Understanding your dog's needs
There are 5 legal requirements you must meet for your dog. These are to meet your dog's needs concerning health, behaviour, environment, nutrition, and mental well-being. It’s important to consider these when thinking about clothes for your dog.
For example, dogs must be able to exhibit natural and normal behaviour patterns. It’s important to consider your dog's natural movements and their ability to maintain a normal body temperature. Some clothes and costumes can be restrictive, preventing dogs from grooming or running or even making toileting difficult. This loss of natural behaviours and expressions can cause stress and potential danger if clothes or costumes become entangled or tightened. It’s also important to consider if the clothing prevents your dog from communicating effectively. Body language and communication between dogs are visual and often involve subtle changes to different body parts. If the clothing prevents this natural communication method with other dogs, it could lead to misunderstandings and possible aggression. You should always be thinking about keeping your dog healthy, so consider a costume role in this. Are they likely to cause pain or risk injury from entanglement or skin and eye irritation, and should they not be worn?
Risks of clothing
It’s a well-known risk for children’s costumes to be flammable. Dogs' costumes and clothing should be made to the same standards as human costumes, with regulations to test the ignitability of fabrics used in their production. Many of the festivities in which you might reach for a costume for your dog involve naked flames such as Halloween or Christmas, so it's vital to be safe and follow best practices such as checking fabric labels. Never leave a naked flame or heat source unattended around your dog. Additionally, consider costumes and clothing risks if your dog likes to chew or swallow things. Items of clothing, tassels, and strings can present a high risk as a foreign body if swallowed by your dog.

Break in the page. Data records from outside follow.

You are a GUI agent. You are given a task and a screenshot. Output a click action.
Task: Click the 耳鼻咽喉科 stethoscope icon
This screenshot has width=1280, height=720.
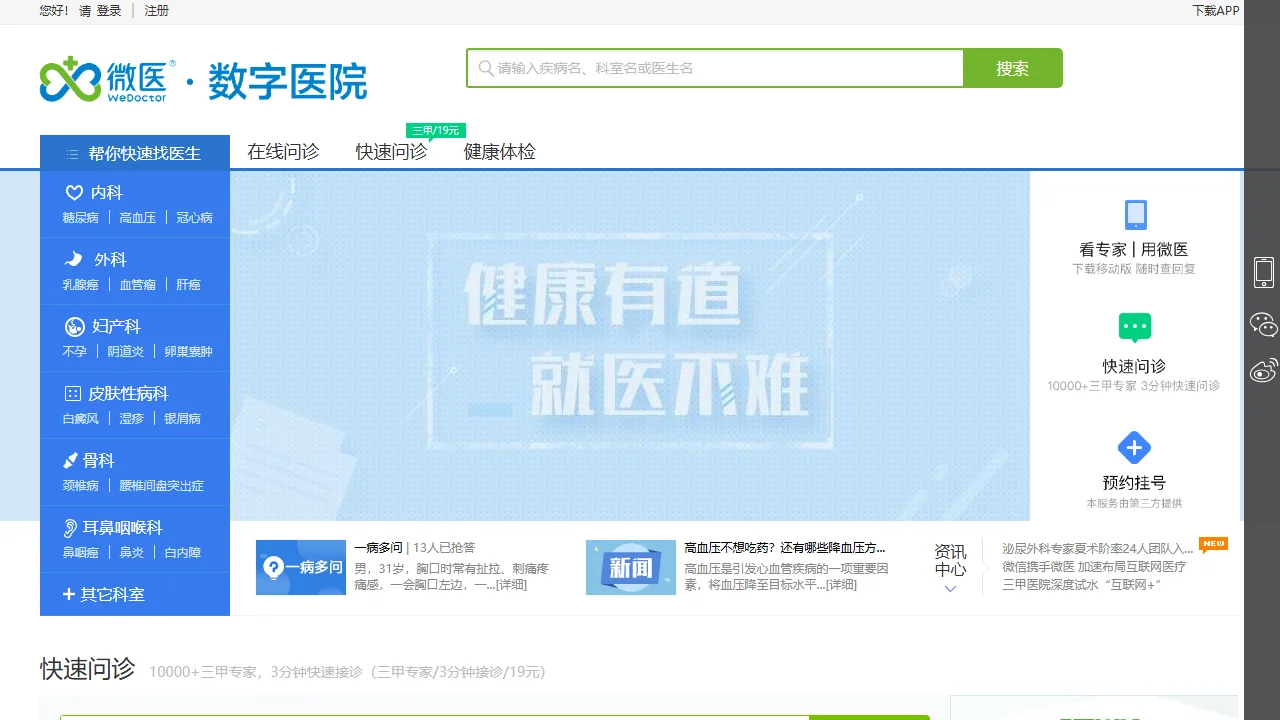click(70, 527)
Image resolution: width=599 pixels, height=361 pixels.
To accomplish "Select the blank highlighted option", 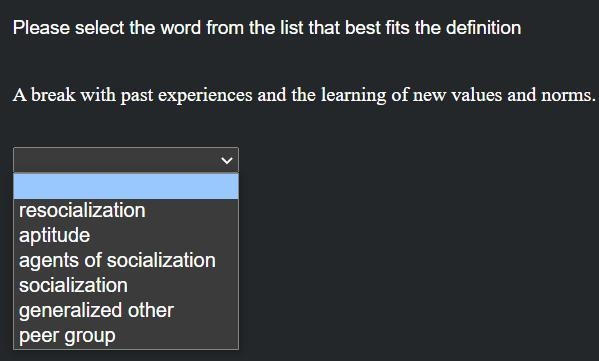I will pos(126,186).
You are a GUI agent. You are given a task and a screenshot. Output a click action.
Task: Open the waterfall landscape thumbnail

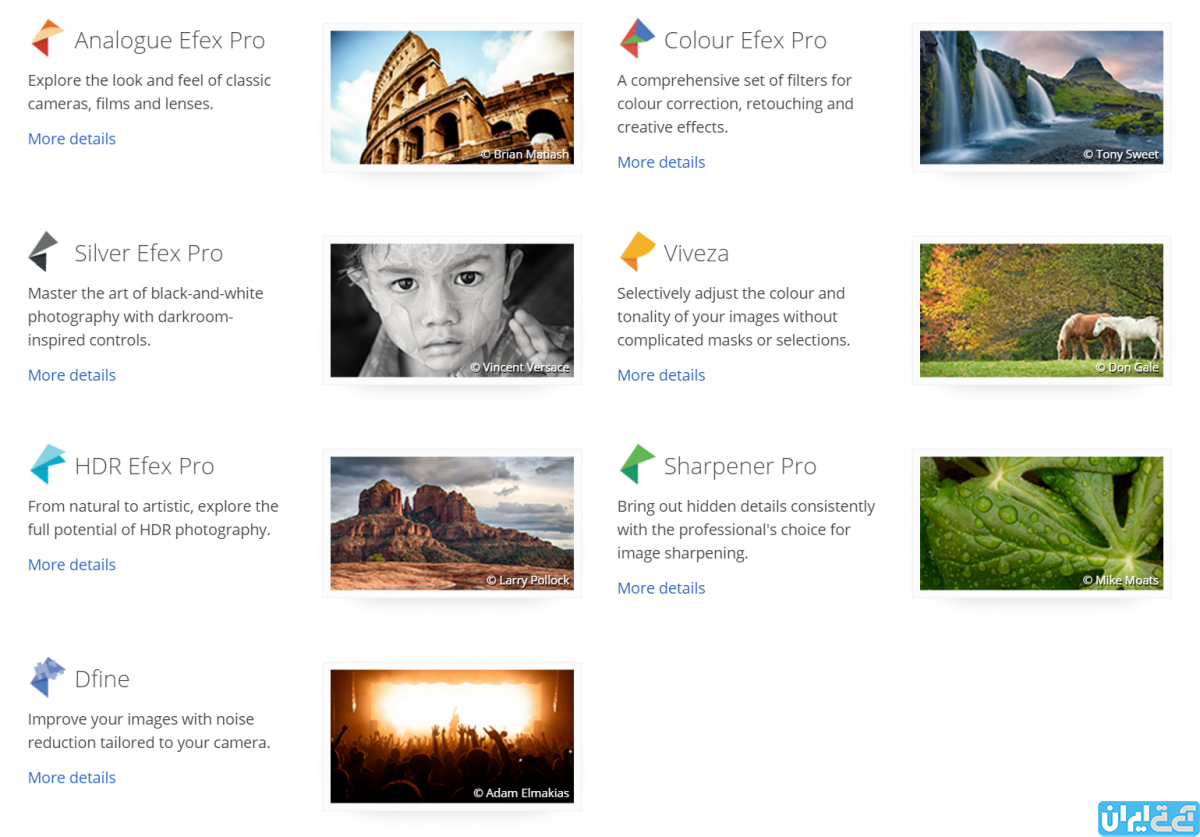(x=1041, y=97)
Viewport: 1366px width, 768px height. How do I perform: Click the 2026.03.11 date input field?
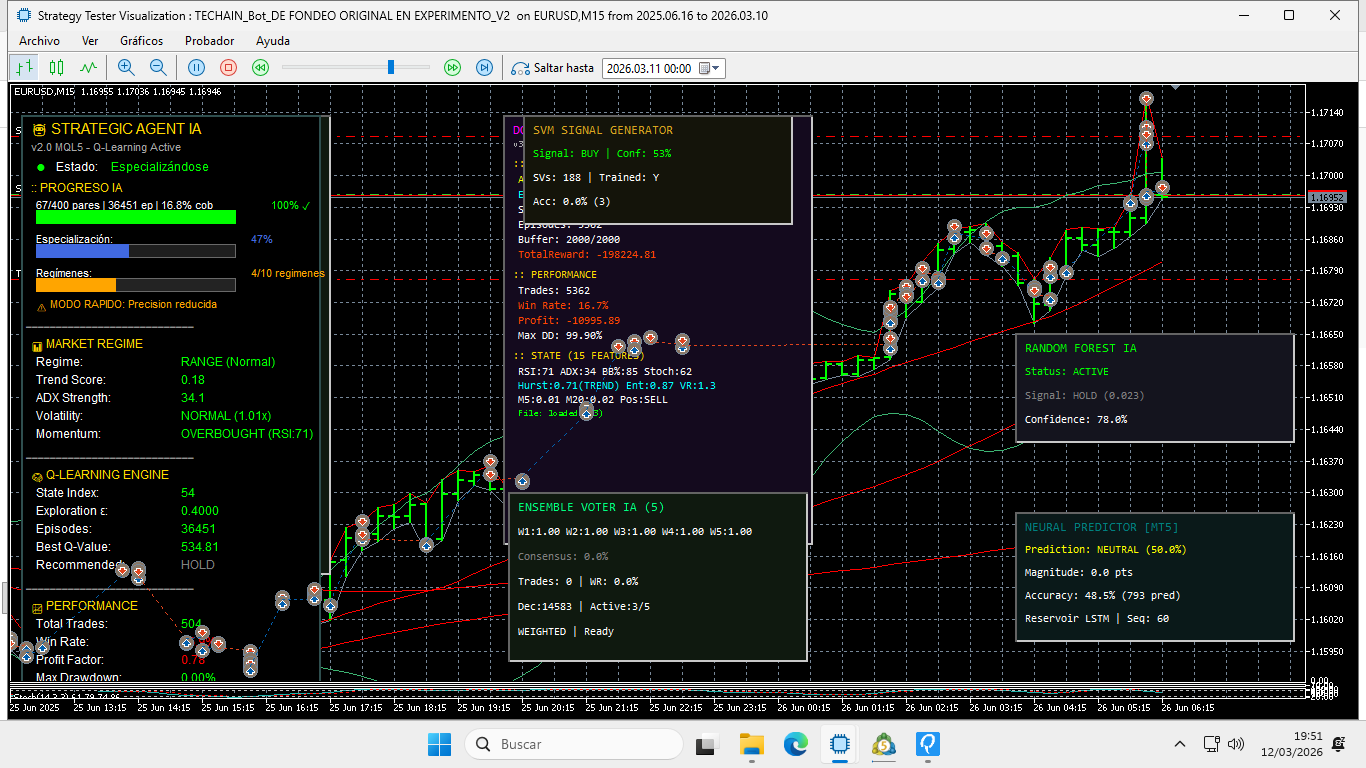(648, 68)
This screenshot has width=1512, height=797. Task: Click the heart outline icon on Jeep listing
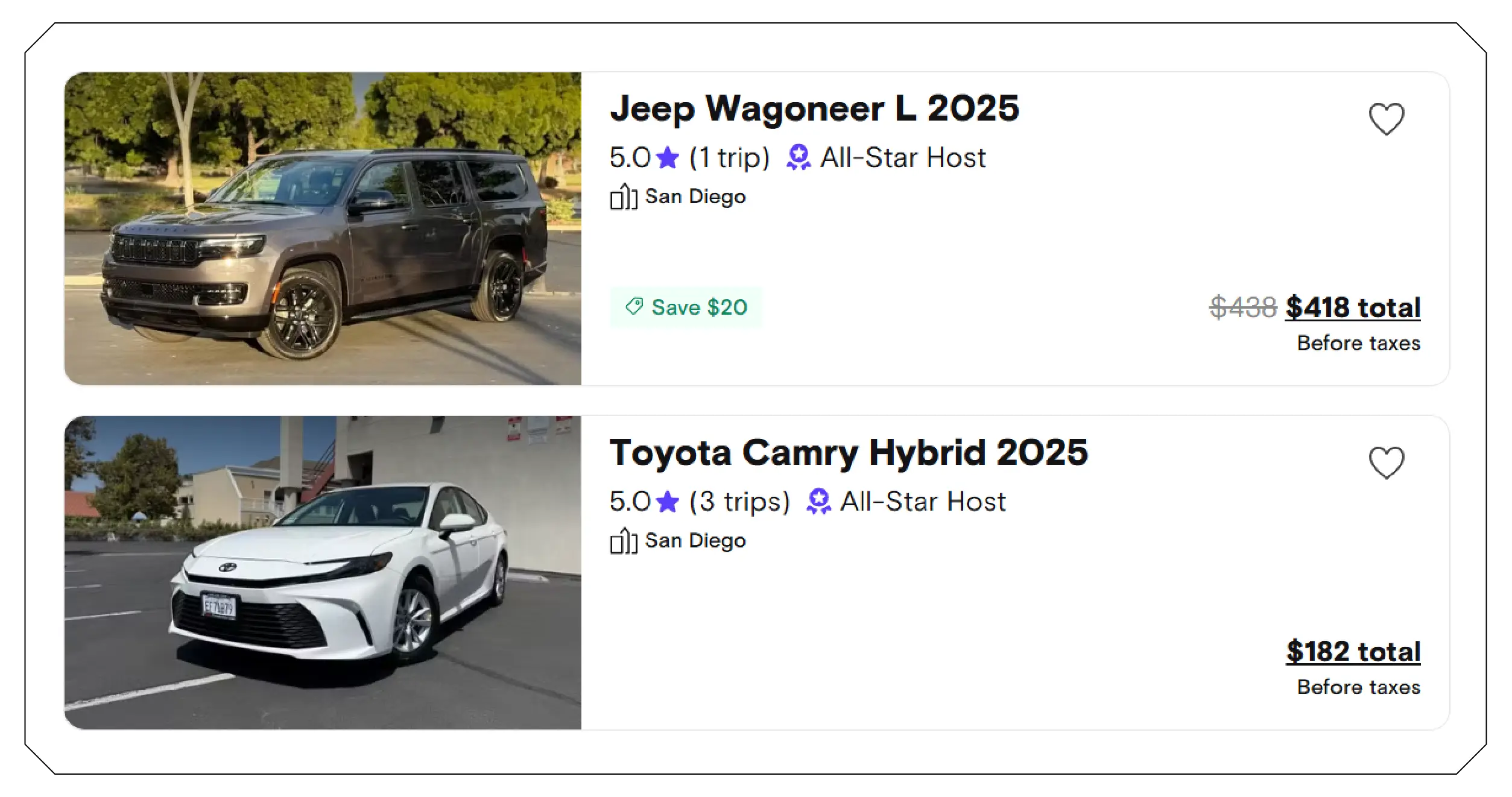click(1387, 119)
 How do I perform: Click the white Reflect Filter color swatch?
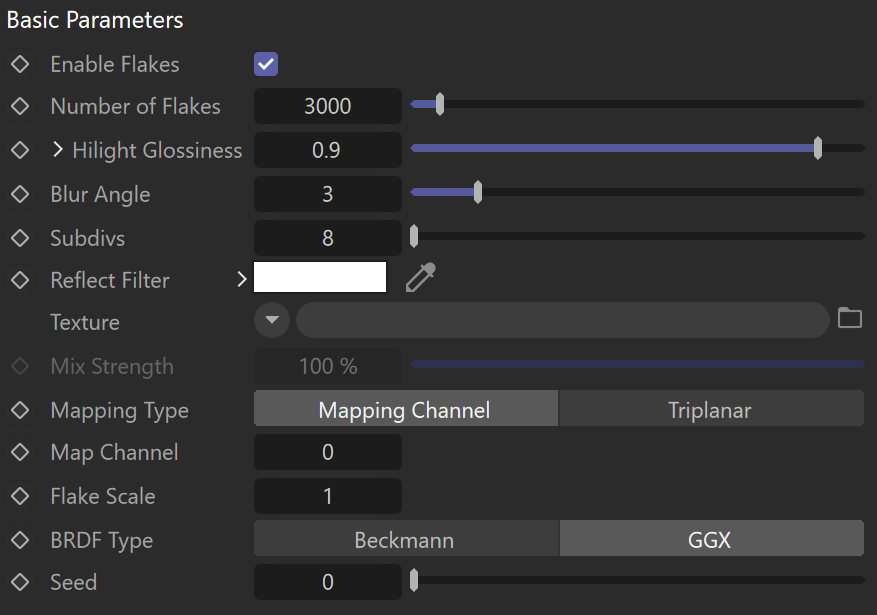[320, 277]
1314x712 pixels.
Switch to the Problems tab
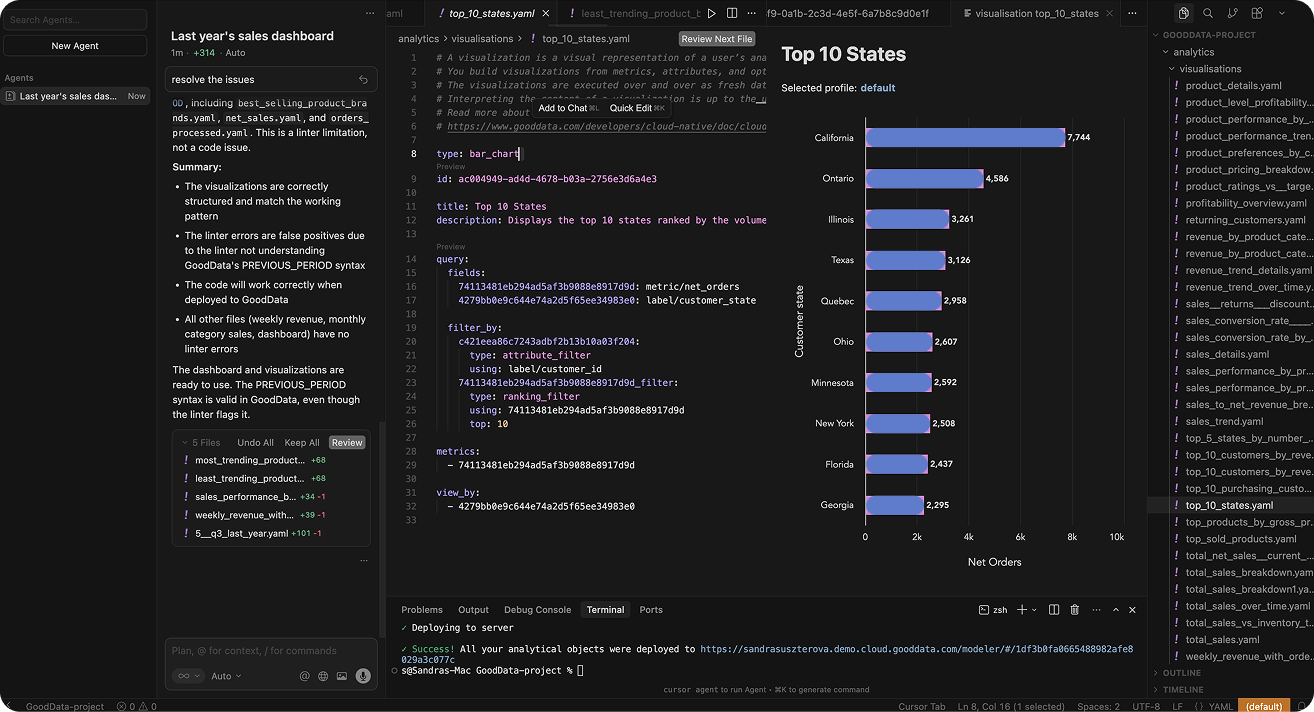pyautogui.click(x=422, y=609)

When clothing may be helpful
There are times when clothes may be helpful or useful. For example, some dog breeds with thin coats or those recovering from ill health may feel the cold and benefit from a suitably fitted dog coat. These will protect them from the cold and wind and keep them warm. Coats, jackets, and collars can all be adapted to be high visibility for winter walks or working dogs to keep them safe and seen.
Your veterinary team may advise your dog to wear a surgical vest after surgery to prevent interference with stitches. Pressure vests and therapy tops are also often used as anti-anxiety aid in dogs that are stressed in circumstances such as loud noises. These should be discussed with your veterinary team to determine whether they suit and benefit your dog.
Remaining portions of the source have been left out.